• **Action item**:
The result should consist solely of the line containing "the payload and" and the lines that follow it below, each reproduced exactly, the last line included.

Stored records
- - - - -
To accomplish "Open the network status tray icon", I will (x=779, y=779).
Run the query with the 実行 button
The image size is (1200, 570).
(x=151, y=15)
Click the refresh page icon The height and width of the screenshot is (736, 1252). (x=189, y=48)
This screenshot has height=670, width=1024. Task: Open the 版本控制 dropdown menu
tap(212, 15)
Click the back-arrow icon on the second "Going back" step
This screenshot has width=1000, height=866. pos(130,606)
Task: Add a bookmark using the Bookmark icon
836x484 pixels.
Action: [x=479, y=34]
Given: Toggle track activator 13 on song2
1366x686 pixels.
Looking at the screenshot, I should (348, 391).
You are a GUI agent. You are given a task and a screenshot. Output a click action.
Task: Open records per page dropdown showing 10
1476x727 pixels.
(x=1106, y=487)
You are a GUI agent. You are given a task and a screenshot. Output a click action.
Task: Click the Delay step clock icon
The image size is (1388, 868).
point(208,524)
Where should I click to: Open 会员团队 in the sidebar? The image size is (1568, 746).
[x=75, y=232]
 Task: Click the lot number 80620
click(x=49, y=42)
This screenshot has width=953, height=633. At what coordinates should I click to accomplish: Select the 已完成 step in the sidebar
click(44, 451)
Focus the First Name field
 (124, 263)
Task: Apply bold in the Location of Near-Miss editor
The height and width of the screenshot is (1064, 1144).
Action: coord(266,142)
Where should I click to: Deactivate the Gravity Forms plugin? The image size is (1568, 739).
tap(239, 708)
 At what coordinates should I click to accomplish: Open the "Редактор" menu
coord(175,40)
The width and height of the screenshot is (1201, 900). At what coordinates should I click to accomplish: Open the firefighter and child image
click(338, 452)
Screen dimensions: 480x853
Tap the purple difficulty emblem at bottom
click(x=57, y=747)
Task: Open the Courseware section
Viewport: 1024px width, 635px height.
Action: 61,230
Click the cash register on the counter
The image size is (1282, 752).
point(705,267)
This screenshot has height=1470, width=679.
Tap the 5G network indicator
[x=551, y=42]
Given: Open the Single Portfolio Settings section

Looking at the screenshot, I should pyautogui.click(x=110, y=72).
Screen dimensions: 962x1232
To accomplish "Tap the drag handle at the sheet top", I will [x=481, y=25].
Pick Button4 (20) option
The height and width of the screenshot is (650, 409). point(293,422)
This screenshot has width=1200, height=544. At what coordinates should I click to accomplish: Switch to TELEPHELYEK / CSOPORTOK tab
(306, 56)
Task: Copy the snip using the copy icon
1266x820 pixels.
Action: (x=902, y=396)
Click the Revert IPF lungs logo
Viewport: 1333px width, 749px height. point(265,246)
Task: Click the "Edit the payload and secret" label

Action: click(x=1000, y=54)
- - - - -
• **Answer below**:
Task: Click the "Edit the payload and secret" label

Action: click(x=1000, y=54)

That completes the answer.